Date of Conferral
Doctor of Nursing Practice (DNP)
Hospice services are utilized by more than 1.6 million people yearly, and there are a great number of caregivers who are tasked with caring for these individuals at home. Caregivers are at risk for fatigue, burnout, and decline in their own physical and mental health. While the Centers for Medicare and Medicaid Services (CMS) cover costs of temporary respite care for hospice patients, the caregivers' needs for respite care are often unrecognized and unaddressed. The purpose of this project was to plan a respite program within the hospice agency consisting of revised respite policy and procedures, the Caregiver Reaction Assessment (CRA) tool to routinely assess the caregiver for burnout and/or fatigue, and a detailed outline for the implementation of respite care. Anderson's behavioral model of service was used to guide the project's understanding of the underutilization of respite services. This project was guided by the practice-focused question examining the development of an evidence based caregiver respite program within the hospice agency.
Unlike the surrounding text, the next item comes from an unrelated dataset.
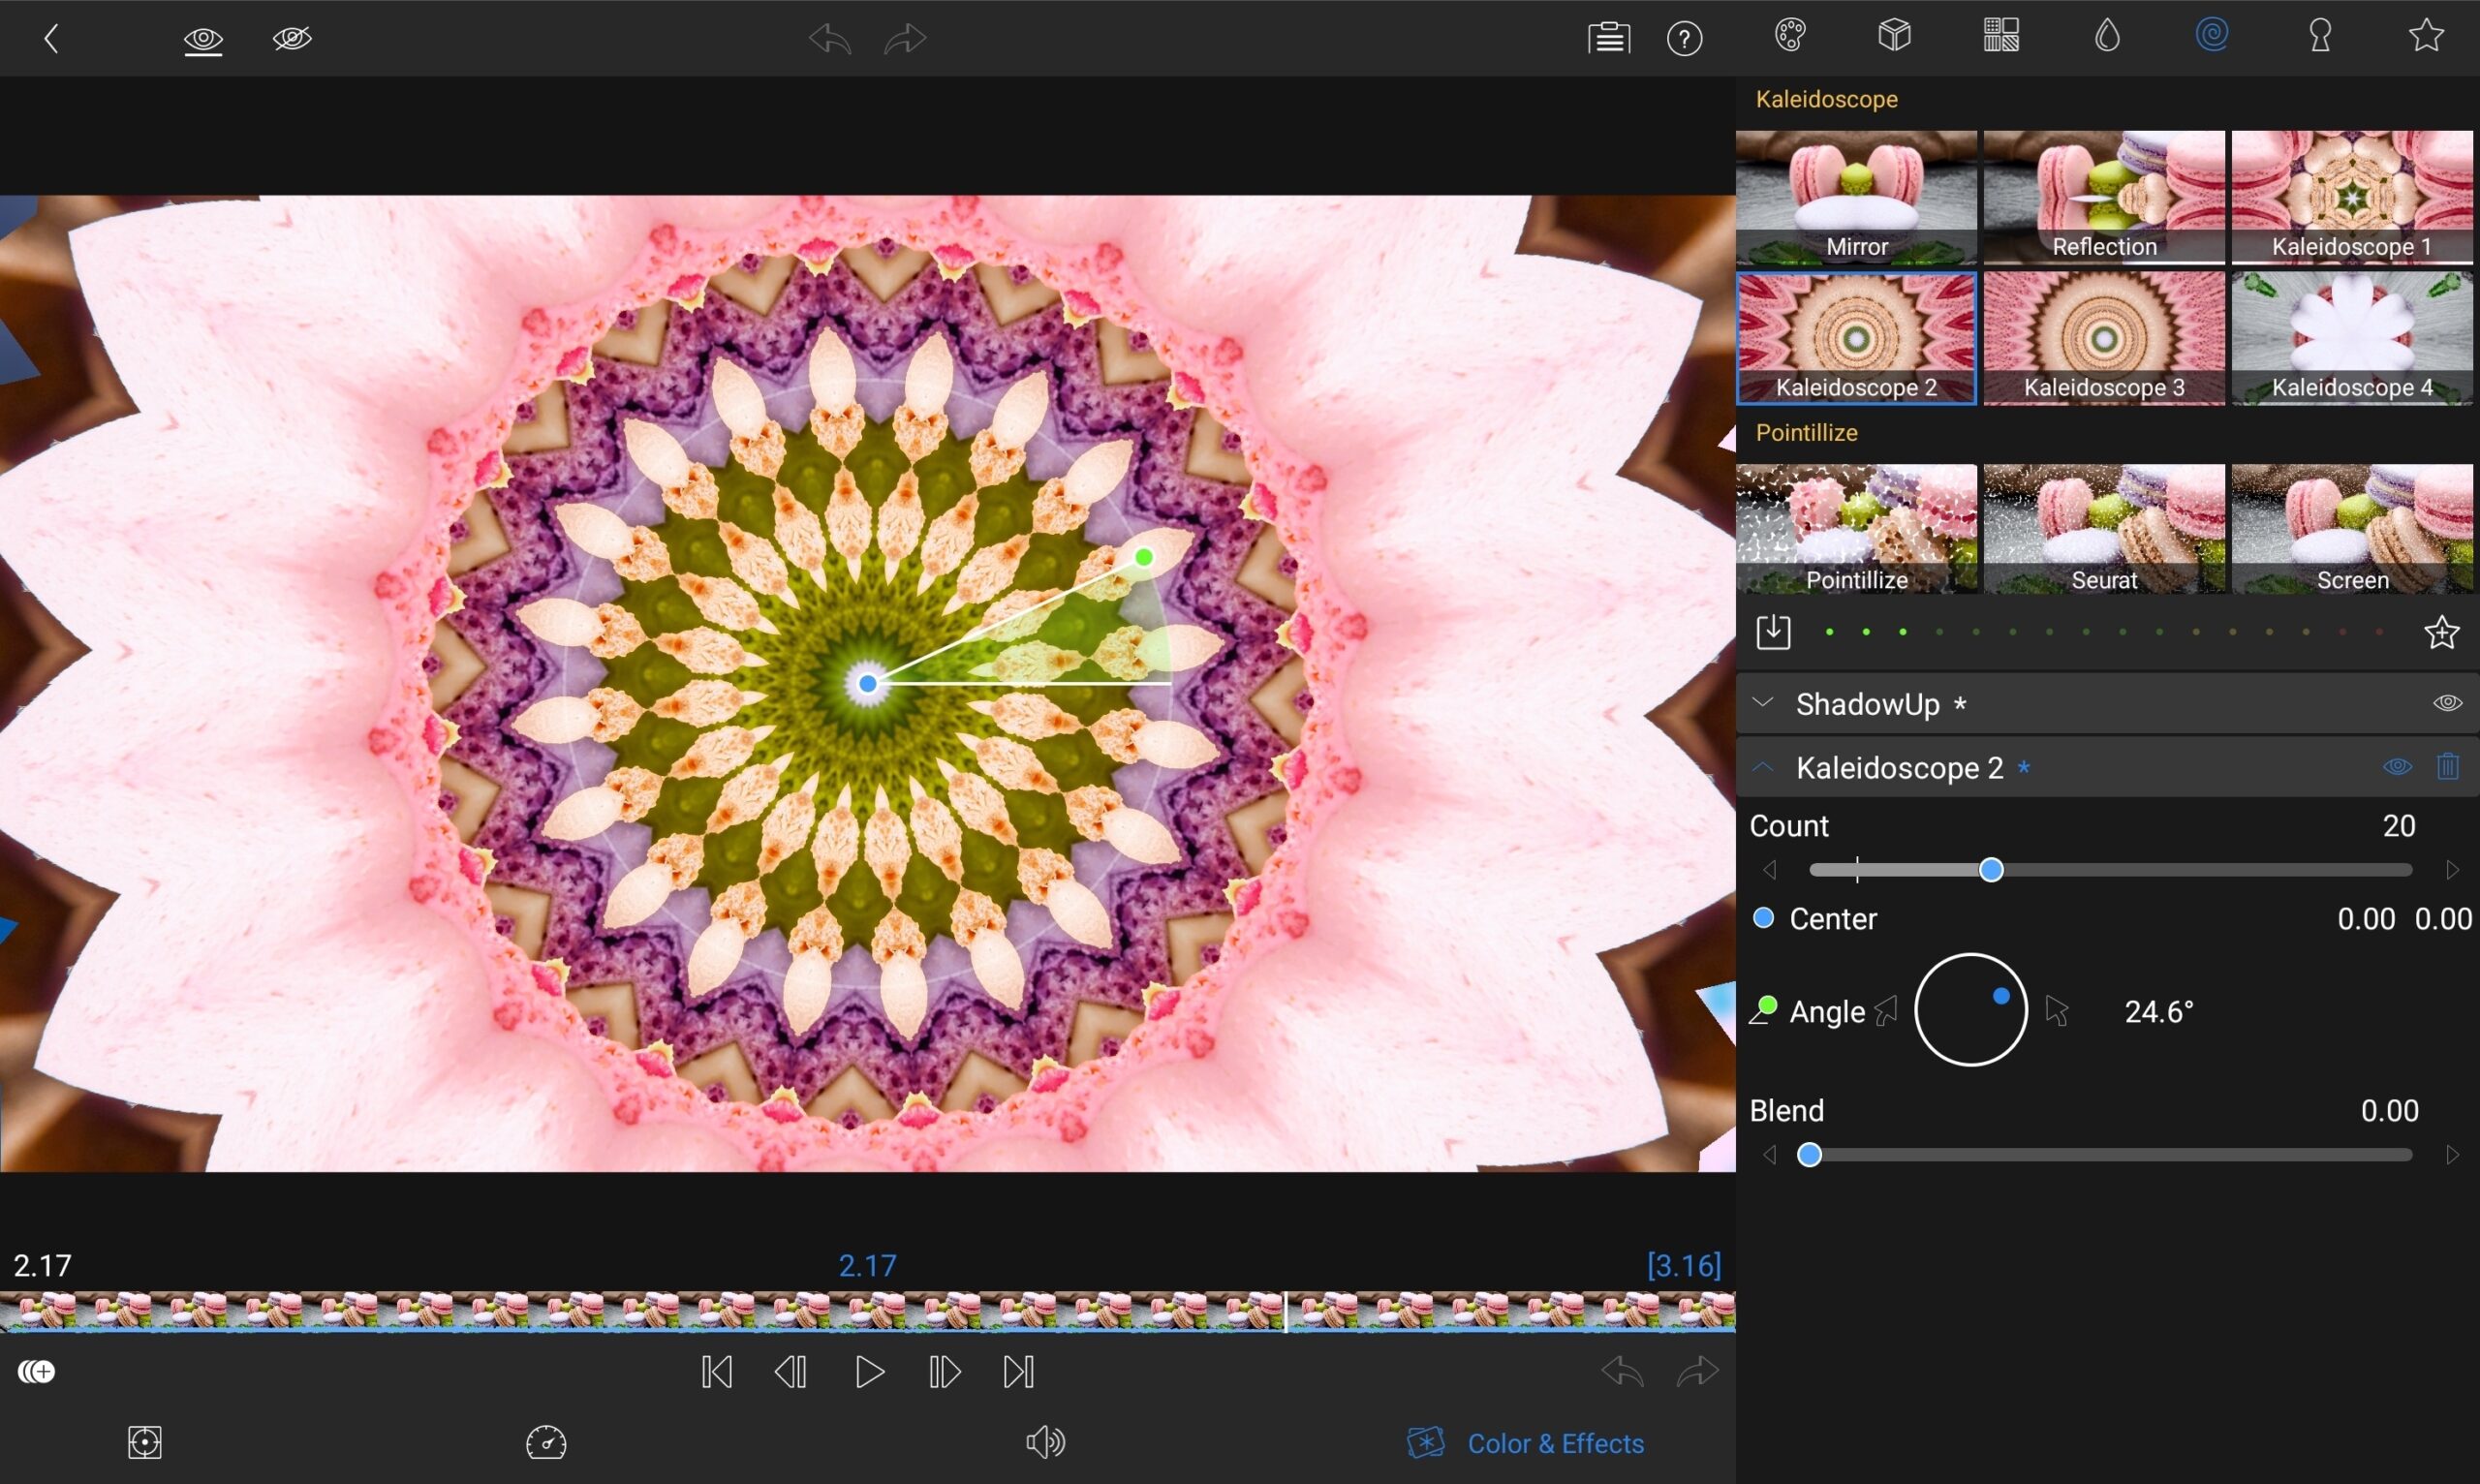Screen dimensions: 2480x1484
Task: Click the Blend slider handle
Action: point(1809,1155)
The program was developed based on a review of peer reviewed research studies and the input of a project team of local experts. The project team participated in the project that created a respite policy which includes a biweekly caregiver assessment and step-by-step directions on how to implement respite care. A final report was developed and submitted to the Hospice agency. This revised policy and procedure includes a blueprint for implementation and a full set of recommendations on the process, use of the CRA, educational in-services, and evaluative methods. These recommendations have the potential for positive social change by increasing patient and caregiver outcomes, serving as an example for other hospice agencies to follow, and improving care at the end of life.